Parameter estimation

  • Assuming \(n\) observations, we have data of the form \((x_{1}, y_{1}), (x_{2}, y_{2}), \ldots, (x_{n}, y_{n})\)

  • An SLR model says \[\begin{align*} y_{i} &= \beta_{0} + \beta_{1}x_{i}+ \epsilon\\ &\approx \beta_{0} + \beta_{1}x_{i}\ , \qquad \text{ for all } i = 1,\ldots, n \end{align*}\]

    • In this model, \(f(x_{i}) = \beta_{0} + \beta_{1} x_{i}\)

    • Notice that the relationship between \(x_{i}\) and \(y_{i}\) is the same for all \(i\)

  • In practice, \(\beta_{0}\) and \(\beta_{1}\) are unknown, so we must estimate them

  • Goal: obtain (good) estimates \(\hat{\beta}_{0}\) and \(\hat{\beta}_{1}\) that are as close to the true values as possible, such that \(y_{i} \approx \hat{\beta}_{0} + \hat{\beta}_{1} x_{i}\)
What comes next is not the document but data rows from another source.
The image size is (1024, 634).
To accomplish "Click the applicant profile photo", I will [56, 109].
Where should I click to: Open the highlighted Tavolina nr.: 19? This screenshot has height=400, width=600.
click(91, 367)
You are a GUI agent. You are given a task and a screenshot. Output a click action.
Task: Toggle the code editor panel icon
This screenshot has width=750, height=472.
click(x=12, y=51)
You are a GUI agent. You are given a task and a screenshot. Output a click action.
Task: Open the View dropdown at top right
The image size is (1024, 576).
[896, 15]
    • How? Minimize the least squares criterion

Least squares

  • Let \(\hat{y}_{i} = \hat{\beta}_{0} + \hat{\beta}_{1}x_{i}\) be predicted response for \(i\)-th observation with predictor \(x_{i}\)

  • The \(i\)-th residual \(e_{i}\) is defined as \[e_{i} = y_{i} - \hat{y}_{i}\]
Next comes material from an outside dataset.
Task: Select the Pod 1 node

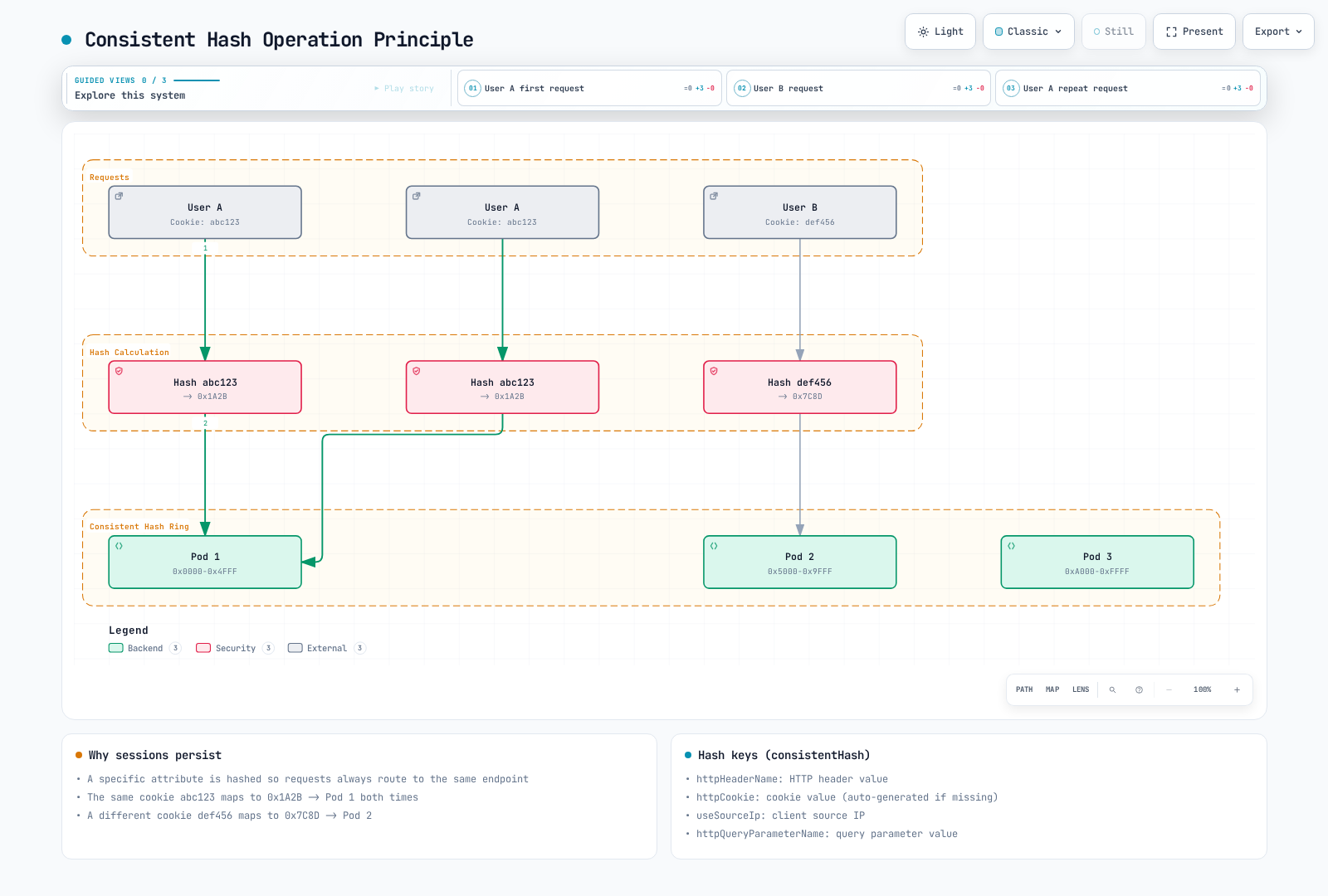Action: [x=205, y=562]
  • Define residual sum of squares (RSS) as \[\text{RSS} = e_{1}^{2} + e_{2}^{2} + \ldots + e_{n}^{2} = \sum_{i=1}^{n} e_{i}^2\]
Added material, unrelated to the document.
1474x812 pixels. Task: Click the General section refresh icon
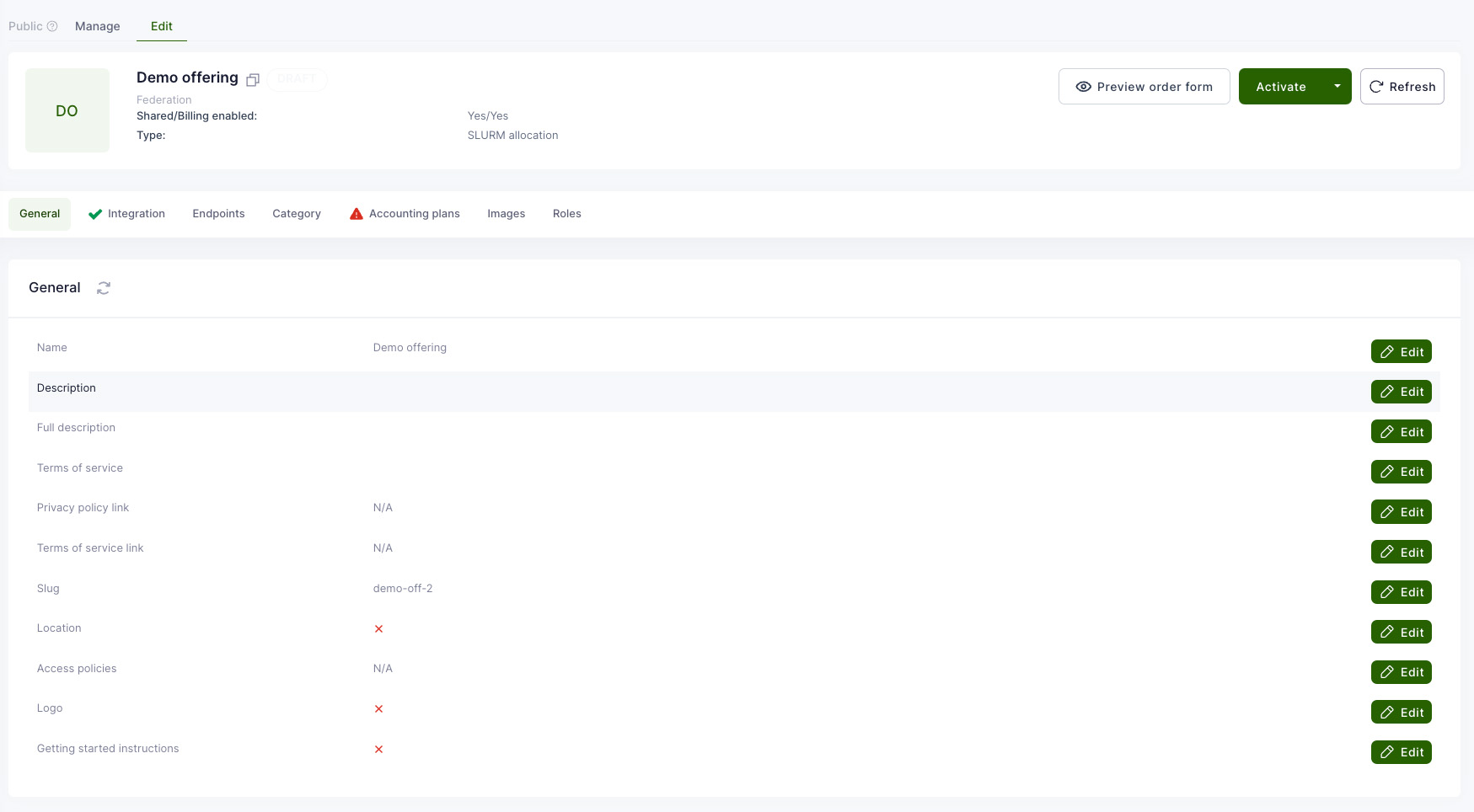click(x=104, y=288)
Estimation by least squares

\[\text{RSS} = \sum_{i=1}^{n} e_{i}^2 = \sum_{i=1}^{n} (y_{i} - \hat{y}_{i})^2 = \sum_{i=1}^{n} (y_{i} - (\hat{\beta}_{0} + \hat{\beta}_{1}x_{i}))^2\]

  • Least squares approach selects the pair \((\hat{\beta}_{0}, \hat{\beta}_{1})\) that minimize the RSS. Can be shown that the minimizing values are: \[\begin{align*} \hat{\beta}_{1} &= \frac{\sum_{i=1}^{n}(x_{i} - \bar{x})(y_{i} - \bar{y})}{\sum_{i=1}^{n}(x_{i} - \bar{x})^2}\\ \hat{\beta}_{0} &= \bar{y} - \hat{\beta}_{1} \bar{x} \end{align*}\]

    where \(\bar{y} = \frac{1}{n}\sum_{i=1}^{n}y_{i}\) and \(\bar{x} = \frac{1}{n}\sum_{i=1}^{n}x_{i}\)

Mite data

Least squares fit for abundance regressed on WaterCont, with residuals in orange.

m1 <- lm(abundance ~ WatrCont, data = mite_dat)

Let’s interpret this plot! Do you see anything strange or any patterns?

Interpreting Coefficients and Estimates

\[Y = \beta_{0} + \beta_{1} X + \epsilon\]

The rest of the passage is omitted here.